━━ DATA ROWS ━━
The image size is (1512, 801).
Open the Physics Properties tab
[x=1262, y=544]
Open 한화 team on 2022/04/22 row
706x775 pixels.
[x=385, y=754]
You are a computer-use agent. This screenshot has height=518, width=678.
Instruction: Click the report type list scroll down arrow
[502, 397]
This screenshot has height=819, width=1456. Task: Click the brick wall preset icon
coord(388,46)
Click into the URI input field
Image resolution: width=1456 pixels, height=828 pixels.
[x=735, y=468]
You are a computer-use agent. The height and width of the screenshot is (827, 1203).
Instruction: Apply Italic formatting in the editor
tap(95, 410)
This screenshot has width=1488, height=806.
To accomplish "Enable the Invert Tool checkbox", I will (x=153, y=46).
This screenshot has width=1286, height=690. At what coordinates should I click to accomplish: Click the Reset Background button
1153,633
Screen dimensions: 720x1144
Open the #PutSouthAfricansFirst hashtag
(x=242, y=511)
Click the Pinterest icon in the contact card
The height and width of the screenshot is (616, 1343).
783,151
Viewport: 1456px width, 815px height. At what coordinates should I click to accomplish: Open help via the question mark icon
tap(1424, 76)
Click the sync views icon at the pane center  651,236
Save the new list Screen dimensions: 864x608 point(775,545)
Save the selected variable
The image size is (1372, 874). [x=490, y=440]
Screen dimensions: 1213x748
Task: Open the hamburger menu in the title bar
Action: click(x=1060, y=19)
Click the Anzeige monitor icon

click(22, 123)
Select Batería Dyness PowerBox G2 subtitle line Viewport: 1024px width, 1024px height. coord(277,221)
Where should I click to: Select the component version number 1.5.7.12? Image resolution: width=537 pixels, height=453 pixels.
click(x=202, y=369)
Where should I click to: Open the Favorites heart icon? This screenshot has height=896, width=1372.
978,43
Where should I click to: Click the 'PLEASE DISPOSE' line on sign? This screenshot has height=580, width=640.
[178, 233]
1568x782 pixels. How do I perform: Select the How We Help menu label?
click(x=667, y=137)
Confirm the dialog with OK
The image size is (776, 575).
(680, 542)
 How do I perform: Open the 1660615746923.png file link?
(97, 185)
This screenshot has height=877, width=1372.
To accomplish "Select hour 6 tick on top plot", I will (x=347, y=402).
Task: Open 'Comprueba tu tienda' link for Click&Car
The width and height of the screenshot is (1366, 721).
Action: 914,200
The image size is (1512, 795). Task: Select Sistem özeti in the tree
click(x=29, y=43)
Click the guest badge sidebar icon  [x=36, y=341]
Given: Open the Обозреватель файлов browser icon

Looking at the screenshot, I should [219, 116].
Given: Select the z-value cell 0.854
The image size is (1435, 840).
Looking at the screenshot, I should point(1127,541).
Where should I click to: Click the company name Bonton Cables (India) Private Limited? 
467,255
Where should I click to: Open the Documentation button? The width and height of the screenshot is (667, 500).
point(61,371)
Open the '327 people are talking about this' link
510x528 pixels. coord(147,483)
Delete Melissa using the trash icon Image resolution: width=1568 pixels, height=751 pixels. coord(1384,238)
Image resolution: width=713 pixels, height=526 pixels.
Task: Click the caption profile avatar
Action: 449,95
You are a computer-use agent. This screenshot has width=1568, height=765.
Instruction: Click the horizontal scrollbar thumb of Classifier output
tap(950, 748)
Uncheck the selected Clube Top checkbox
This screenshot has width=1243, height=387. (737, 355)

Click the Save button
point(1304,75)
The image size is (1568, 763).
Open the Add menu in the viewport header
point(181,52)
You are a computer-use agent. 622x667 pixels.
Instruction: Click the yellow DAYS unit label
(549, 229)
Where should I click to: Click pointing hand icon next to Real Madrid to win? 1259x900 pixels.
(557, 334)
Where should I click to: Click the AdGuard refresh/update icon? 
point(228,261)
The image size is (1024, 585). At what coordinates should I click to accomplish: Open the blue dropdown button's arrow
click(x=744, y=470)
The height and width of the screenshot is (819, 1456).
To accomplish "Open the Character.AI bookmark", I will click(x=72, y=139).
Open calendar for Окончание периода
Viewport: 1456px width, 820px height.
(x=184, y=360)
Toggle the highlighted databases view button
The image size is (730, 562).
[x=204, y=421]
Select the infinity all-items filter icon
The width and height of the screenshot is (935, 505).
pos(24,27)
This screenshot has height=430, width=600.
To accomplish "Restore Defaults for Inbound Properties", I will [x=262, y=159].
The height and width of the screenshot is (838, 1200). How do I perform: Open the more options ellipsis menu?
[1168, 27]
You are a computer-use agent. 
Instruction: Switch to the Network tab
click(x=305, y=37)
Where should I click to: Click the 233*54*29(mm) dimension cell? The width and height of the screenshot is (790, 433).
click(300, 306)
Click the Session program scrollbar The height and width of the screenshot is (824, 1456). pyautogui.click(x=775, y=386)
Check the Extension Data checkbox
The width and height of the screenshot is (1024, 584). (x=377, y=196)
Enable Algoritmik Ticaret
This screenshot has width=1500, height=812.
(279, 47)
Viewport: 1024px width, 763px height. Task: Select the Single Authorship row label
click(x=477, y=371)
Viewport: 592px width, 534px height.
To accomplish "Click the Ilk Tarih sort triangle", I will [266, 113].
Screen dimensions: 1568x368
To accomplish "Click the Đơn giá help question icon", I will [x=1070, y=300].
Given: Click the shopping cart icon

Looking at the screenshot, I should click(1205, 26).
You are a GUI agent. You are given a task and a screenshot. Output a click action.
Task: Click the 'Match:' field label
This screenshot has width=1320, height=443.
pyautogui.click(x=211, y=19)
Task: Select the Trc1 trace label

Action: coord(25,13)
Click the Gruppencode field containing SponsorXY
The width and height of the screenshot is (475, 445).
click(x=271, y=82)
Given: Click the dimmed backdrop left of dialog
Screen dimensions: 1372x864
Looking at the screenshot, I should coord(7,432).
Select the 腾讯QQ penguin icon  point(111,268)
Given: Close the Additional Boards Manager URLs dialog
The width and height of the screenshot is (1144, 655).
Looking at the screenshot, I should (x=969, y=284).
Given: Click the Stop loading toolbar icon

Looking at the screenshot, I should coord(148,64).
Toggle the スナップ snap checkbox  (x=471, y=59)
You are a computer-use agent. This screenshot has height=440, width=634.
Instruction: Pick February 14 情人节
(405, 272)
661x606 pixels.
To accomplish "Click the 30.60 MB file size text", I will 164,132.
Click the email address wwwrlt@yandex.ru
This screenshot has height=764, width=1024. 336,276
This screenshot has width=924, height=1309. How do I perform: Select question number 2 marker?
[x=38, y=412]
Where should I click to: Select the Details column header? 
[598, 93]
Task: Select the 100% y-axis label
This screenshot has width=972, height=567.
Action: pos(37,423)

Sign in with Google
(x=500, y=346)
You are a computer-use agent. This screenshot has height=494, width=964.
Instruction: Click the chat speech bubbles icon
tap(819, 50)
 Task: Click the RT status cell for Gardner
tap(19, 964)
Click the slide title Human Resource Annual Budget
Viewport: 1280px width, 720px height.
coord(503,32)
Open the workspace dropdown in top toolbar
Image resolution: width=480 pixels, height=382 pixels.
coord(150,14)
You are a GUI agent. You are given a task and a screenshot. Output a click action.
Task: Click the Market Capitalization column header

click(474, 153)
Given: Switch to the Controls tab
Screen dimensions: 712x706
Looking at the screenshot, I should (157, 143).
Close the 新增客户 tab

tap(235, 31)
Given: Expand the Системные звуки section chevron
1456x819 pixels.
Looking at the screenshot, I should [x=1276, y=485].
━━━
> [THE REQUEST] Render every line of the entries above as a JSON list of strings, one string per line, leaving out blank lines.

> [ANSWER BELOW]
[
  "The image size is (1512, 801).",
  "Open the Physics Properties tab",
  "[x=1262, y=544]",
  "Open 한화 team on 2022/04/22 row",
  "706x775 pixels.",
  "[x=385, y=754]",
  "You are a computer-use agent. This screenshot has height=518, width=678.",
  "Instruction: Click the report type list scroll down arrow",
  "[502, 397]",
  "This screenshot has height=819, width=1456. Task: Click the brick wall preset icon",
  "coord(388,46)",
  "Click into the URI input field",
  "Image resolution: width=1456 pixels, height=828 pixels.",
  "[x=735, y=468]",
  "You are a computer-use agent. The height and width of the screenshot is (827, 1203).",
  "Instruction: Apply Italic formatting in the editor",
  "tap(95, 410)",
  "This screenshot has width=1488, height=806.",
  "To accomplish \"Enable the Invert Tool checkbox\", I will (x=153, y=46).",
  "This screenshot has width=1286, height=690. At what coordinates should I click to accomplish: Click the Reset Background button",
  "1153,633",
  "Screen dimensions: 720x1144",
  "Open the #PutSouthAfricansFirst hashtag",
  "(x=242, y=511)",
  "Click the Pinterest icon in the contact card",
  "The height and width of the screenshot is (616, 1343).",
  "783,151",
  "Viewport: 1456px width, 815px height. At what coordinates should I click to accomplish: Open help via the question mark icon",
  "tap(1424, 76)",
  "Click the sync views icon at the pane center  651,236",
  "Save the new list Screen dimensions: 864x608 point(775,545)",
  "Save the selected variable",
  "The image size is (1372, 874). [x=490, y=440]",
  "Screen dimensions: 1213x748",
  "Task: Open the hamburger menu in the title bar",
  "Action: click(x=1060, y=19)",
  "Click the Anzeige monitor icon",
  "click(22, 123)",
  "Select Batería Dyness PowerBox G2 subtitle line Viewport: 1024px width, 1024px height. coord(277,221)",
  "Where should I click to: Select the component version number 1.5.7.12? Image resolution: width=537 pixels, height=453 pixels.",
  "click(x=202, y=369)",
  "Where should I click to: Open the Favorites heart icon? This screenshot has height=896, width=1372.",
  "978,43",
  "Where should I click to: Click the 'PLEASE DISPOSE' line on sign? This screenshot has height=580, width=640.",
  "[178, 233]",
  "1568x782 pixels. How do I perform: Select the How We Help menu label?",
  "click(x=667, y=137)",
  "Confirm the dialog with OK",
  "The image size is (776, 575).",
  "(680, 542)",
  " How do I perform: Open the 1660615746923.png file link?",
  "(97, 185)",
  "This screenshot has height=877, width=1372.",
  "To accomplish \"Select hour 6 tick on top plot\", I will (x=347, y=402).",
  "Task: Open 'Comprueba tu tienda' link for Click&Car",
  "The width and height of the screenshot is (1366, 721).",
  "Action: 914,200",
  "The image size is (1512, 795). Task: Select Sistem özeti in the tree",
  "click(x=29, y=43)",
  "Click the guest badge sidebar icon  [x=36, y=341]",
  "Given: Open the Обозреватель файлов browser icon",
  "Looking at the screenshot, I should [219, 116].",
  "Given: Select the z-value cell 0.854",
  "The image size is (1435, 840).",
  "Looking at the screenshot, I should point(1127,541).",
  "Where should I click to: Click the company name Bonton Cables (India) Private Limited? ",
  "467,255",
  "Where should I click to: Open the Documentation button? The width and height of the screenshot is (667, 500).",
  "point(61,371)",
  "Open the '327 people are talking about this' link",
  "510x528 pixels. coord(147,483)",
  "Delete Melissa using the trash icon Image resolution: width=1568 pixels, height=751 pixels. coord(1384,238)",
  "Image resolution: width=713 pixels, height=526 pixels.",
  "Task: Click the caption profile avatar",
  "Action: 449,95",
  "You are a computer-use agent. This screenshot has width=1568, height=765.",
  "Instruction: Click the horizontal scrollbar thumb of Classifier output",
  "tap(950, 748)",
  "Uncheck the selected Clube Top checkbox",
  "This screenshot has width=1243, height=387. (737, 355)",
  "Click the Save button",
  "point(1304,75)",
  "The image size is (1568, 763).",
  "Open the Add menu in the viewport header",
  "point(181,52)",
  "You are a computer-use agent. 622x667 pixels.",
  "Instruction: Click the yellow DAYS unit label",
  "(549, 229)",
  "Where should I click to: Click pointing hand icon next to Real Madrid to win? 1259x900 pixels.",
  "(557, 334)",
  "Where should I click to: Click the AdGuard refresh/update icon? ",
  "point(228,261)",
  "The image size is (1024, 585). At what coordinates should I click to accomplish: Open the blue dropdown button's arrow",
  "click(x=744, y=470)",
  "The height and width of the screenshot is (819, 1456).",
  "To accomplish \"Open the Character.AI bookmark\", I will click(x=72, y=139).",
  "Open calendar for Окончание периода",
  "Viewport: 1456px width, 820px height.",
  "(x=184, y=360)",
  "Toggle the highlighted databases view button",
  "The image size is (730, 562).",
  "[x=204, y=421]",
  "Select the infinity all-items filter icon",
  "The width and height of the screenshot is (935, 505).",
  "pos(24,27)",
  "This screenshot has height=430, width=600.",
  "To accomplish \"Restore Defaults for Inbound Properties\", I will [x=262, y=159].",
  "The height and width of the screenshot is (838, 1200). How do I perform: Open the more options ellipsis menu?",
  "[1168, 27]",
  "You are a computer-use agent. ",
  "Instruction: Switch to the Network tab",
  "click(x=305, y=37)",
  "Where should I click to: Click the 233*54*29(mm) dimension cell? The width and height of the screenshot is (790, 433).",
  "click(300, 306)",
  "Click the Session program scrollbar The height and width of the screenshot is (824, 1456). pyautogui.click(x=775, y=386)",
  "Check the Extension Data checkbox",
  "The width and height of the screenshot is (1024, 584). (x=377, y=196)",
  "Enable Algoritmik Ticaret",
  "This screenshot has width=1500, height=812.",
  "(279, 47)",
  "Viewport: 1024px width, 763px height. Task: Select the Single Authorship row label",
  "click(x=477, y=371)",
  "Viewport: 592px width, 534px height.",
  "To accomplish \"Click the Ilk Tarih sort triangle\", I will [266, 113].",
  "Screen dimensions: 1568x368",
  "To accomplish \"Click the Đơn giá help question icon\", I will [x=1070, y=300].",
  "Given: Click the shopping cart icon",
  "Looking at the screenshot, I should click(1205, 26).",
  "You are a GUI agent. You are given a task and a screenshot. Output a click action.",
  "Task: Click the 'Match:' field label",
  "This screenshot has width=1320, height=443.",
  "pyautogui.click(x=211, y=19)",
  "Task: Select the Trc1 trace label",
  "Action: coord(25,13)",
  "Click the Gruppencode field containing SponsorXY",
  "The width and height of the screenshot is (475, 445).",
  "click(x=271, y=82)",
  "Given: Click the dimmed backdrop left of dialog",
  "Screen dimensions: 1372x864",
  "Looking at the screenshot, I should coord(7,432).",
  "Select the 腾讯QQ penguin icon  point(111,268)",
  "Given: Close the Additional Boards Manager URLs dialog",
  "The width and height of the screenshot is (1144, 655).",
  "Looking at the screenshot, I should (x=969, y=284).",
  "Given: Click the Stop loading toolbar icon",
  "Looking at the screenshot, I should coord(148,64).",
  "Toggle the スナップ snap checkbox  (x=471, y=59)",
  "You are a computer-use agent. This screenshot has height=440, width=634.",
  "Instruction: Pick February 14 情人节",
  "(405, 272)",
  "661x606 pixels.",
  "To accomplish \"Click the 30.60 MB file size text\", I will 164,132.",
  "Click the email address wwwrlt@yandex.ru",
  "This screenshot has height=764, width=1024. 336,276",
  "This screenshot has width=924, height=1309. How do I perform: Select question number 2 marker?",
  "[x=38, y=412]",
  "Where should I click to: Select the Details column header? ",
  "[598, 93]",
  "Task: Select the 100% y-axis label",
  "This screenshot has width=972, height=567.",
  "Action: pos(37,423)",
  "Sign in with Google",
  "(x=500, y=346)",
  "You are a computer-use agent. This screenshot has height=494, width=964.",
  "Instruction: Click the chat speech bubbles icon",
  "tap(819, 50)",
  " Task: Click the RT status cell for Gardner",
  "tap(19, 964)",
  "Click the slide title Human Resource Annual Budget",
  "Viewport: 1280px width, 720px height.",
  "coord(503,32)",
  "Open the workspace dropdown in top toolbar",
  "Image resolution: width=480 pixels, height=382 pixels.",
  "coord(150,14)",
  "You are a GUI agent. You are given a task and a screenshot. Output a click action.",
  "Task: Click the Market Capitalization column header",
  "click(474, 153)",
  "Given: Switch to the Controls tab",
  "Screen dimensions: 712x706",
  "Looking at the screenshot, I should (157, 143).",
  "Close the 新增客户 tab",
  "tap(235, 31)",
  "Given: Expand the Системные звуки section chevron",
  "1456x819 pixels.",
  "Looking at the screenshot, I should [x=1276, y=485]."
]